Test List Driven Development

When developing software, the flow usually starts from a list of features. This features list gives the development team a general idea of what need to be coded. Testing is done after coding and the code is adjusted based on testing. This approach puts testing as an after-thought, often leading to bugs down the line. 

Current test methodologies of unit testing, built around test driven development (TDD), requires that the developer create blocks of testable code. Another similar approach of behavior driven development (BDD) encourages that the tests are written in a plain language. This then requires the developer to create programmatic test to test against the code. While both methods have the benefit of testing code upfront, they also lead to extended development time.
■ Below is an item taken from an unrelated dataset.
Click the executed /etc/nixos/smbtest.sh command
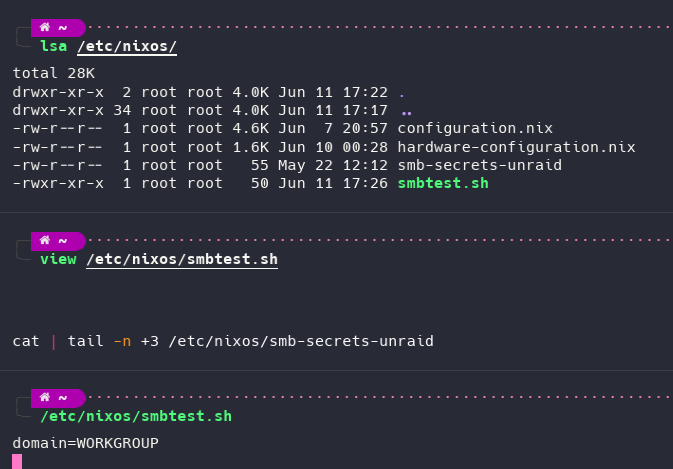The image size is (673, 469). [136, 417]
Test list driven development (TLDD) is an approach of prioritizing testing without the complexity of today’s testing approaches. Test lists are essentially unit test based checklists, written in a simple language, that guide the developer in knowing what to develop and the tester in generating a list of testing parameters.

Example of a Test List

Task — show a list of all Users and their group, with a filter to view a specific group and count

Test List
  1. Navigation Menu with Users link
  2. Default drop-down filter is set to all
  3. Button to run filter is called “Show”
  4. “Count:” is the label on the right side showing the user count
  5. Filter for groups drop down should show 4 options - All, Alpha, Bravo, Charlie, Delta, No Group
  6. Default view does not show any results
  7. By default, group filter is “All”
  8. Count for “All” is 54 users
  9. Selecting “Alpha” for group filter should show 16 users
  10. Selecting “Bravo” for group filter should show 22 users
  11. Selecting “Charlie” for group filter should show 17 users
  12. Selecting “Delta” for group filter should show 8 users
  13. Selecting “No Group” for group filter should show 1 user
The above example demonstrates how a detailed test list can help the tester communicate a simple task requirements into a complete testable check list. The developer will reference this list to bring the code to match against the results. By displaying the expected results as part of the test, it eases the workload on the developers end and also makes re-testing faster later on.